Collected data »
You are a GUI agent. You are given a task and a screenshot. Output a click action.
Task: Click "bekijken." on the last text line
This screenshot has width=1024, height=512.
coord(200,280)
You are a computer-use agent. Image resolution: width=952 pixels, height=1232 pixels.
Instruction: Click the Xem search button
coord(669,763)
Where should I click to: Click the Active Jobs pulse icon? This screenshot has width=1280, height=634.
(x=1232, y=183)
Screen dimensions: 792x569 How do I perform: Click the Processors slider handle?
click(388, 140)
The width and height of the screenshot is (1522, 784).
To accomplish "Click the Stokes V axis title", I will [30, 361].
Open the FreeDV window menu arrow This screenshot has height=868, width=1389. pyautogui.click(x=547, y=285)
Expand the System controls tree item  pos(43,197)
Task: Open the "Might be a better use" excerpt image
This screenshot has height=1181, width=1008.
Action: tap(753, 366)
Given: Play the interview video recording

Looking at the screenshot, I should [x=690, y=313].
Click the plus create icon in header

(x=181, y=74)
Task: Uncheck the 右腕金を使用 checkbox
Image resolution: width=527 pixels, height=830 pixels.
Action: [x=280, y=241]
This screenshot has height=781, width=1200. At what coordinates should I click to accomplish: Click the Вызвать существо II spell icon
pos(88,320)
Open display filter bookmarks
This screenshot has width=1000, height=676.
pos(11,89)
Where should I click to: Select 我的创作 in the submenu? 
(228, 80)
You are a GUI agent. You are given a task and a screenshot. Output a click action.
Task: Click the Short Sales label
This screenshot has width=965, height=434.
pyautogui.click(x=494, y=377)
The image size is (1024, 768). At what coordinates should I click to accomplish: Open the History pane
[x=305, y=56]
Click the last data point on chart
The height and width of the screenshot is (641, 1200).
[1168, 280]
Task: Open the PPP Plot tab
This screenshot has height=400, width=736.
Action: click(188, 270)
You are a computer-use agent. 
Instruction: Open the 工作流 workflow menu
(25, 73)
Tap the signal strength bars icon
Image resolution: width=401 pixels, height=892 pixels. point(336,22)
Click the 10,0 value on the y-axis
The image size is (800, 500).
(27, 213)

GOAL OF THE EXERCISE » Set down the records again in full. Match them exactly.

RESPONSE BOX »
You are a GUI agent. You are given a task and a screenshot. Output a click action.
Task: Click "bekijken." on the last text line
This screenshot has width=1024, height=512.
coord(200,280)
You are a computer-use agent. Image resolution: width=952 pixels, height=1232 pixels.
Instruction: Click the Xem search button
coord(669,763)
Where should I click to: Click the Active Jobs pulse icon? This screenshot has width=1280, height=634.
(x=1232, y=183)
Screen dimensions: 792x569 How do I perform: Click the Processors slider handle?
click(388, 140)
The width and height of the screenshot is (1522, 784).
To accomplish "Click the Stokes V axis title", I will [30, 361].
Open the FreeDV window menu arrow This screenshot has height=868, width=1389. pyautogui.click(x=547, y=285)
Expand the System controls tree item  pos(43,197)
Task: Open the "Might be a better use" excerpt image
This screenshot has height=1181, width=1008.
Action: tap(753, 366)
Given: Play the interview video recording

Looking at the screenshot, I should [x=690, y=313].
Click the plus create icon in header

(x=181, y=74)
Task: Uncheck the 右腕金を使用 checkbox
Image resolution: width=527 pixels, height=830 pixels.
Action: [x=280, y=241]
This screenshot has height=781, width=1200. At what coordinates should I click to accomplish: Click the Вызвать существо II spell icon
pos(88,320)
Open display filter bookmarks
This screenshot has width=1000, height=676.
pos(11,89)
Where should I click to: Select 我的创作 in the submenu? 
(228, 80)
You are a GUI agent. You are given a task and a screenshot. Output a click action.
Task: Click the Short Sales label
This screenshot has width=965, height=434.
pyautogui.click(x=494, y=377)
The image size is (1024, 768). At what coordinates should I click to accomplish: Open the History pane
[x=305, y=56]
Click the last data point on chart
The height and width of the screenshot is (641, 1200).
[1168, 280]
Task: Open the PPP Plot tab
This screenshot has height=400, width=736.
Action: click(188, 270)
You are a computer-use agent. 
Instruction: Open the 工作流 workflow menu
(25, 73)
Tap the signal strength bars icon
Image resolution: width=401 pixels, height=892 pixels. point(336,22)
Click the 10,0 value on the y-axis
The image size is (800, 500).
(27, 213)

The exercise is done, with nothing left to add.